レオンはデイワの家の扉をノックし、デイワが出てくるのを待つ。しばらくして苛立つような声で返事をしたデイワは、玄関扉をゆっくりと開け、そこに立っているレオンへと視線を向けた。
「な……んだ、お前」
「ごめんください、始末屋レオンとジェイソンです」
「し、まつ……屋? え、狐人族!?」
帽子を取ったレオンの狐耳と、背後で揺れるしっぽ。それらに目を見開いたデイワは、レオンに胸倉を掴まれるまで身動き1つ出来なかった。
「おまえ、暴力ならず者。愚か女リキョを使って金をだまし取った」
「リキョの名前を……何だいきなり、知らねえよそんな事!」
『吾輩とレオンの前で、まさか嘘などつくまいな?」
「だ……誰の差し金だ、まさかあいつか? エントの野郎か」
レオンはニッコリと微笑んだ。暗に努めて笑顔で過ごそうとするエントだと告げたのだが、デイワはもはや考えるだけの余裕もない。

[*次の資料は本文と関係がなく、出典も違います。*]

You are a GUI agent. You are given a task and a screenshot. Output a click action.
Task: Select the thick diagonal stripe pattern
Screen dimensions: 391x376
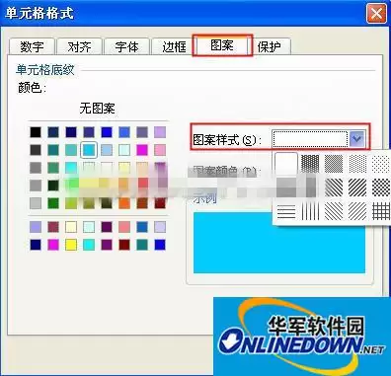coord(357,188)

「抵抗したらお前を好きにしていいと言われた。お前みたいな図体デカい男、首輪と鎖で拘束して変態の慰みものにするのにちょうどいい。従順に躾けるのが楽しいって高く売れる」
「ひっ……」
「お前、偉そうな暴力ならず者のくせに、怖がりか。心小さいならず者だな」
『レオン、そろそろ口を塞いでレストランに向かうぞ。吾輩はエントの復讐の一部始終を見届けたい』
レオンは抵抗するなと言ってニッコリ笑い、デイワに縄を噛ませ後ろで方結びし、更に口を隠すようにスカーフを装着させた。
フーッ、フーッとしか言えず、うめき声を出せば口の中が乾きよだれが垂れる。そんな状態のデイワの手足を縛り荷車に乗せると、レオンはレストランに向かった。

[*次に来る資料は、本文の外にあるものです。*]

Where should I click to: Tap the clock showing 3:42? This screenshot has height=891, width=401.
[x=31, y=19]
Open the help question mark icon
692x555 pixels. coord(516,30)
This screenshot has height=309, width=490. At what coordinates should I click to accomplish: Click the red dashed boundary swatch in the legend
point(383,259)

レストランに着くと、レオンは店内が見える位置で待機だ。デイワからも店内が見えているだろう。
中では既にリキョがデイワを待っている。当然、デイワは中に入れない。ちょうどそのタイミングでエントも店に着いた。
「レオンさん! ああ、早速捕まえてくれたんですね」
「うん。これからどうすると?」
「少々お待ちいただいても? 怪しまれないように食事をしてから港に向かい、そこから丘を目指します。終わったら食事を奢りますから」
「分かった」
「こんばんはデイワさん。今から楽しいショーの始まりですよ」
エントが偶然を装って店内に入り、デイワを待つリキョに声を掛けた。
リキョは動揺し、声が裏返っている。咄嗟に友達が来ると言ったが、すぐに来れなくなったのかもと言い直した。
そしてデイワが事態を察して店内に入る事なく帰る事を願い、エントとの食事を始めた。